Fino a quando la vita
sarà solo un vago
senso di rinuncia,
un grido nel vuoto
affinché ci capiscano?...


“I muri” (da I giorni usurpati)

L’incomprensibile, sì, ma accanto alla bellezza e alla felicità. È leale e sincero con il suo cuore, quando c’è qualche luce non esita a esprimerla:

…Dove il destino comincia a essere felice
tutto si può toccare e comprendere,
conoscere la luce, immergersi nella sua radice.

Anche Dio può parlarci da lì,
e ci pare di sorprenderci
per il fatto stesso che viviamo ed esistiamo…


“Della felicità” (da Nel sangue del giorno)
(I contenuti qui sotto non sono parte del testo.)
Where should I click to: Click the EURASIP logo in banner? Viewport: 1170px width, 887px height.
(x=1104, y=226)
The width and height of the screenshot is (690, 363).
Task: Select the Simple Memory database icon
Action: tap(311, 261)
Tutta la sua opera ruota attorno al bisogno di significato, portandolo a domandarsi:

…Che luna, che regalo…
Sarebbe così semplice… eppure…
Eccoci a piangere più soli che mai per la disgrazia
di non sapere perché tutto ci uccide,
di non sapere perché siamo schiavi…


“Non sapere” (da Il sogno della poesia)

Un grido sempre presente nel suo cuore lo spinge a scrivere. Accetta la sfida di mettersi in discussione, invitando anche noi a interrogarci. Le sue poesie hanno un orizzonte di bellezza capace di ridestarci alla novità e di allontanarci da posizioni comode o precostituite.
Horacio Armani, una voce che ci chiama ad amare il mistero della nostra vita, a porci – ancora una volta – domande essenziali, domande aperte a una risposta. Come ha detto di recente Papa Francesco sui poeti: «[nel loro sforzo creativo aiutano] a leggere il mistero della vita umana (…). La parola letteraria è come una spina nel cuore che ti muove alla contemplazione e ti mette in cammino. La poesía è aperta, ti lancia da un’altra parte».